Deep Inertial Pose: A deep learning approach for human pose estimation
The paper "Deep Inertial Pose: A deep learning approach for human pose estimation" presents a comparative analysis of neural network architectures to estimate human pose using both low-cost and high-end Motion Capture (MoCap) systems equipped with Magnetic, Angular Rate, and Gravity (MARG) sensors. The authors discuss the implementation of neural networks to abstract from complex biomechanical models and analytical mathematics traditionally required for pose estimation.
Overview
Human Pose Estimation (HPE) through inertial data presents unique challenges compared to other methods, such as image-based tracking. The integration of data from MARG sensors requires sophisticated sensor fusion techniques to mitigate individual sensor limitations, like gyroscope data drift or magnetic disturbances affecting magnetometer outputs. Traditionally, sensor fusion has relied on model-based approaches like Kalman Filters (KF) or Madgwick's Gradient Descent filter. This paper investigates an alternative: leveraging neural networks to synthesize sensor data without explicitly modeling the complexities of human motion.
Methodology
The authors developed a multi-step pipeline. This included sensor calibration, aligning sensor data with respective body segments, followed by sensor fusion using various architectures. Importantly, the pipeline aimed to assess whether neural networks could improve pose estimation, particularly in scenarios involving magnetic interferences. Both low-cost sensors within an environment full of interference and high-quality sensors in optimal conditions were tested.
Three broad categories of sensor fusion methods were evaluated:
- Model-Free Neural Networks:
- These rely solely on data-driven approaches and represented a baseline for evaluating the novelty of introducing neural networks into inertial pose estimation.
- Hybrid-Complementary Neural Networks:
- These integrate gyroscope data with neural network predictions, aiming to combine explicit filtering with learned compensation for disturbances.
- Hybrid Classical Filter-Neural Networks:
- This approach involves applying classical filters followed by neural network-based corrections to refine orientation estimations further.
Results and Discussion
The comparative analysis showed that combining classical sensor fusion filters with neural network corrections yielded significant promise. On high-end systems, certain hybrid architectures offered errors comparable to the best-performing classical filters without neural components, positioning neural networks as effective complements rather than replacements.
The paper's ablation studies further reinforced several conclusions:
- Use of Magnetometer: Neural networks can handle magnetic disturbances better than classical filters alone, emphasizing the utility of neural networks in environments prone to such interferences.
- Output Representation: Quaternions remain a robust choice for orientation representation, maintaining lower errors in general.
- Windowed Training: Larger temporal windows during training improved model performance in non-complementary neural network approaches, but smaller windows led to accumulated integration errors.

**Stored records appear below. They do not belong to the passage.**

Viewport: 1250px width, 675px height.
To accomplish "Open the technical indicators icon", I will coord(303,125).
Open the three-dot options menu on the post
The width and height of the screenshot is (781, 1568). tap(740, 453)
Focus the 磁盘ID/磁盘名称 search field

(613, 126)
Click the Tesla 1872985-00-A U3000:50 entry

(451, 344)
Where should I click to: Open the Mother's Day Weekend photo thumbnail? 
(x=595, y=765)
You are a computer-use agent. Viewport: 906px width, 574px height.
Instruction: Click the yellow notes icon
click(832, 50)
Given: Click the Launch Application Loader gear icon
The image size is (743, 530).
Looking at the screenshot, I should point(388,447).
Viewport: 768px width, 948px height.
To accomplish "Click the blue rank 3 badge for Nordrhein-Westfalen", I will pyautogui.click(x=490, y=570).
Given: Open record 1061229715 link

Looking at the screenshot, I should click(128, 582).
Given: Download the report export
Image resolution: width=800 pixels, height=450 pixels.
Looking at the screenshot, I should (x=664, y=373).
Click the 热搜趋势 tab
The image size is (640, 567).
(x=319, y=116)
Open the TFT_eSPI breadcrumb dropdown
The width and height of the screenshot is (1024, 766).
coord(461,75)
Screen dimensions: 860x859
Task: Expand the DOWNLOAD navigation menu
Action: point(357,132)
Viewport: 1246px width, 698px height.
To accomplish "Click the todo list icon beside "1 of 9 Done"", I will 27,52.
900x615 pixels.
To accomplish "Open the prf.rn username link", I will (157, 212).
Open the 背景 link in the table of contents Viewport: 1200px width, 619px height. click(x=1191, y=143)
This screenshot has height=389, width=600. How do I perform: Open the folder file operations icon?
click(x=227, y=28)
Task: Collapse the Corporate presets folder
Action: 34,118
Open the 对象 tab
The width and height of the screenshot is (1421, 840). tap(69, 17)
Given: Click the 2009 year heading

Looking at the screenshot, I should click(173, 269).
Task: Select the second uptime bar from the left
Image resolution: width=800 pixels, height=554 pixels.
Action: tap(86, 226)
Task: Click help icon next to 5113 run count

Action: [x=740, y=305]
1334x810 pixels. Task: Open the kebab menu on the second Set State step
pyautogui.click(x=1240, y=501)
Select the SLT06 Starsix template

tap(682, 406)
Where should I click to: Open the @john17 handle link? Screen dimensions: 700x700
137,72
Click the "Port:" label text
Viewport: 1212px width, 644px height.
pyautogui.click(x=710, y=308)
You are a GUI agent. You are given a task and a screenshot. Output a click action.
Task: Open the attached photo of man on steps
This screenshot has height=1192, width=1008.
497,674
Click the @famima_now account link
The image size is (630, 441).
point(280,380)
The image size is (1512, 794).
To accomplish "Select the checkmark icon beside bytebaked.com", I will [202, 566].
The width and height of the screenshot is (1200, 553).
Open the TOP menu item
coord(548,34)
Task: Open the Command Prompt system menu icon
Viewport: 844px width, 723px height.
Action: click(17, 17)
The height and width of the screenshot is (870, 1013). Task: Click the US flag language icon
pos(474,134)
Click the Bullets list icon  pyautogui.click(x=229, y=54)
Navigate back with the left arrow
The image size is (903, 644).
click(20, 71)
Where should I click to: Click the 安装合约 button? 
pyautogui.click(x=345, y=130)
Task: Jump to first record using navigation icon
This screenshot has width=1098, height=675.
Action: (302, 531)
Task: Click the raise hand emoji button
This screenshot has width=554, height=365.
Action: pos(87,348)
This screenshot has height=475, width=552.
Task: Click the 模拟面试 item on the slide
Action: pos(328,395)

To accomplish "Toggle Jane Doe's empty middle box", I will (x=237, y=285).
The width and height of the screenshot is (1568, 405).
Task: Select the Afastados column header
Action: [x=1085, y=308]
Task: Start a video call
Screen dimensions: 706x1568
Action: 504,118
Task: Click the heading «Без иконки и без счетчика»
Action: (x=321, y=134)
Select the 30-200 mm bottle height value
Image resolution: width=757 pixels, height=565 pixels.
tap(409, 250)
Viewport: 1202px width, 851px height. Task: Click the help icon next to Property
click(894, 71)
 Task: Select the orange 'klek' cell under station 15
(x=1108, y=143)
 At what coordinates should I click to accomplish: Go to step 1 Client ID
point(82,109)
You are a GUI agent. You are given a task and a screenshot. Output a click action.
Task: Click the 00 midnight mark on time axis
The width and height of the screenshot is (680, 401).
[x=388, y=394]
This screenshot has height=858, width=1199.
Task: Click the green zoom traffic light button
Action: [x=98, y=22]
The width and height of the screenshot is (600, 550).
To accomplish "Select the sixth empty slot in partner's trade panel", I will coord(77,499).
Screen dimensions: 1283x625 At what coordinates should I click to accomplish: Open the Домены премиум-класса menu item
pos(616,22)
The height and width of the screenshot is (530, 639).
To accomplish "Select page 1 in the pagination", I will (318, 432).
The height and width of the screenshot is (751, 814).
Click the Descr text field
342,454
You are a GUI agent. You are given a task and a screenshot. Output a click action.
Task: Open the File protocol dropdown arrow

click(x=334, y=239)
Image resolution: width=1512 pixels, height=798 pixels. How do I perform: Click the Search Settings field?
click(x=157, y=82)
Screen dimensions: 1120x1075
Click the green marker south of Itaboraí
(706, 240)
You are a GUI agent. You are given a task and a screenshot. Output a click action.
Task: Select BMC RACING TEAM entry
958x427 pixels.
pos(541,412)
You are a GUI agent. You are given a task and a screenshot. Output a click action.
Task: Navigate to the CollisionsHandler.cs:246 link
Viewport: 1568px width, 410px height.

The neural networks demonstrated an ability to abstract complex underlying models, suggesting that they may offer scalable solutions for real-time HPE across diverse applications—from rehabilitation to sports training.
Implications and Future Directions
The introduction of neural networks to inertial HPE introduces an avenue to reduce dependencies on high-cost sensor systems and complex setup procedures without diminishing the accuracy required for applications. The low inference times present new opportunities for embedding these models into wearable technology, offering real-time analytics without requiring extensive computational resources.
Future developments should further optimize these neural network architectures, considering larger datasets to enhance generalization and integrate robust sensor-to-segment calibration procedures addressing soft-body and segment offset artifacts more effectively. Further exploration into improved regularization strategies and loss functions specific to rotation matrices may yield additional accuracy enhancements, moving closer to a universal implementation of these technologies in commercial settings.